Peggy Woods (author) from Houston, Texas on May 05, 2016:

Hello norlawrence,

I can admire snakes from afar but avoid them like the plague if anywhere nearby. Hopefully we will never have to encounter a poisonous one. They can obviously do great harm to pets as well as people.

Linda Crampton from British Columbia, Canada on May 04, 2016:

I'm very lucky that there are no venomous snakes where I live, although there are rattlesnakes elsewhere in the province. I've remembered the first part of the saying about coral snakes that you quote ever since I first heard it, even though I'm not likely to encounter one of these animals in real life. I enjoyed reading all the information that you shared. I think that all snakes are interesting, even the dangerous ones!

Kaili Bisson from Canada on May 04, 2016:

Hi Peggy...very informative. We have the Eastern Massasauga rattlesnake here, but I have never encountered one.
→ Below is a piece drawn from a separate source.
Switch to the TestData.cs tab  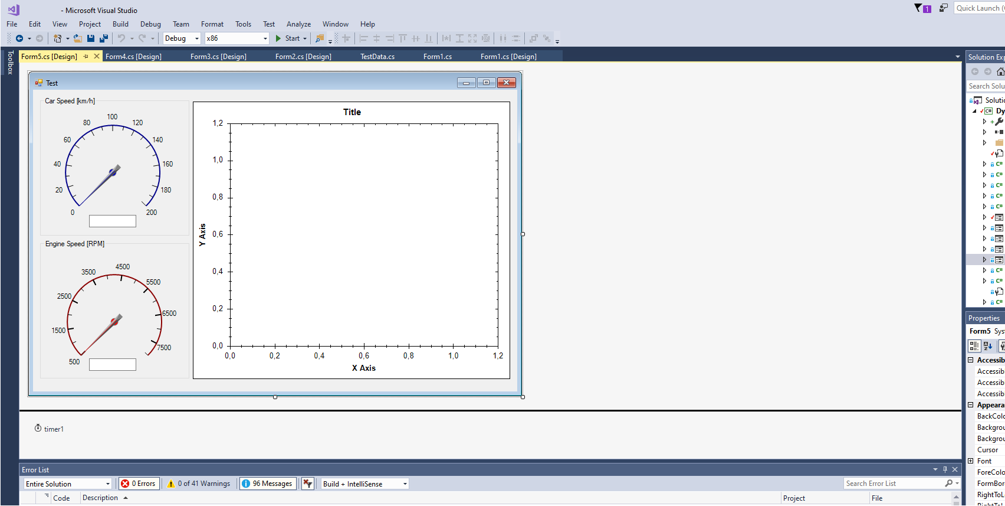[x=377, y=57]
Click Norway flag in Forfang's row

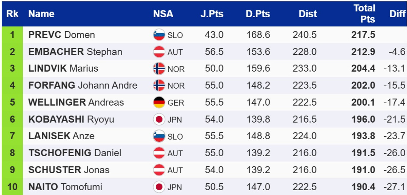[x=159, y=85]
They tend to live in one part of the province only, which is a good thing!

Lela from Somewhere near the heart of Texas on May 03, 2016:

I have run up on Cotton mouths a couple of times. Bob has found several Coral snakes here on the ranch, and one rattlesnake made an appearance in the 24 years we have been here.

In Hawaii, it was centipedes. They were everywhere and they actually bite. We had quite a few tourists coming to the hospital for centipede bites.

I won't mess with snakes if they don't mess with me or my pets. But they seem to be increasing in numbers, especially in the Spring.

What I really hate are all the scorpions out here in the HIll Country around Austin!

Kiss andTales on May 03, 2016:

Very interesting animal . I was reading about an India woman who owned a small python .the story goes like this she would feed him his regular habitat food which mice would be in the diet. But this changed and he just would not eat nothing. She became worried sonce since he refuse to eat but he would rest beside her as usual with affection .

So she worried to the point of going to the animal vet specialist. He asked about the habits and movement .

He told her the reason he was not eating was because he had sized her up to feed on . his movement as laying straight was like a measuring stick , his circurling her meant the same. He would not eat because he need room to digest her.

So the story ends It did not say what she did after that info.

But it was a moral to the true story beware of people who will cling to you size you up only waiting for the right time to devour you.

Wise words.

I had to share this with your hub on the subject of danger.

Thanks for your informitive hub on these creatures.

Norma Lawrence from California on May 03, 2016:

Great article. I do not like snakes but your article was very good with a lot of information. It was presnted very well. The pictures were awesome.